Les taux de subvention prévus à l'art. 2 peuvent être augmentés de 5 points:
| - | pour les projets visés se distinguant par une spécialisation très poussée dans le domaine des sports, de la santé ou du tourisme de congrès; |
| - | pour l'aménagement d'établissements d'hébergement dans le cadre d'immeubles existants à valeur culturelle. |
Art. 4.
Compte tenu d'une part du mode de financement et du montant des investissements et d'autre part des disponibilités budgétaires, la subvention en capital peut être remplacée partiellement ou globalement par une bonification d'intérêts.
Art. 5.
Les demandes en obtention des aides susvisées, qui sont à présenter avant le commencement des investissements, sont examinées par une commission dont la composition et le fonctionnement sont déterminés par règlement grand-ducal. Cette commission peut s'entourer de tous renseignements jugés utiles, prendre l'avis d'experts et entendre les requérants en leurs explications orales.
Les demandes doivent être accompagnées d'un devis concret ainsi que d'un plan de financement de l'investissement. Dans le cas d'un projet de construction d'un établissement hôtelier nouveau, la demande doit en outre être accompagnée d'un plan d'exploitation.
Art. 6.
Les bénéficiaires de subventions perdent l'intégralité ou une partie de l'aide qui leur a été accordée si, avant l'expiration d'un délai de dix ans à partir de l'octroi de l'aide, ils aliènent les biens meubles et immeubles subventionnés ou s'ils ne les exploitent pas ou cessent de les exploiter aux fins auxquelles ils étaient destinés au moment de l'octroi des subventions.

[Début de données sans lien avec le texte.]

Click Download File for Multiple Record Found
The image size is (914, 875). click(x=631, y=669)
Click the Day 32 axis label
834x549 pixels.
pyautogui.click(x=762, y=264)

Les bénéficiaires doivent rembourser:
| a) | l'intégralité de la subvention en capital ou en intérêts allouée à cette date si un des faits énumérés à l'alinéa 1er intervient avant l'expiration d'un délai de cinq ans à partir de l'octroi de l'aide; l'allocation de la subvention en intérêts est supprimée pour la période restante; |
| b) | la moitié de la subvention en capital allouée, diminuée d'un dixième de cette même subvention pour chaque période de douze mois dépassant cinq ans au cours de laquelle les biens meubles et immeubles subventionnés ont été exploités, si un des faits énumérés à l'alinéa 1er intervient après l'expiration d'un délai de cinq ans à partir de l'octroi de l'aide. L'allocation de la subvention en intérêts est supprimée pour la période restante. |
Art. 7.
Notre Ministre des Classes Moyennes et du Tourisme est chargé de l'exécution du présent règlement qui sera publié au Mémorial.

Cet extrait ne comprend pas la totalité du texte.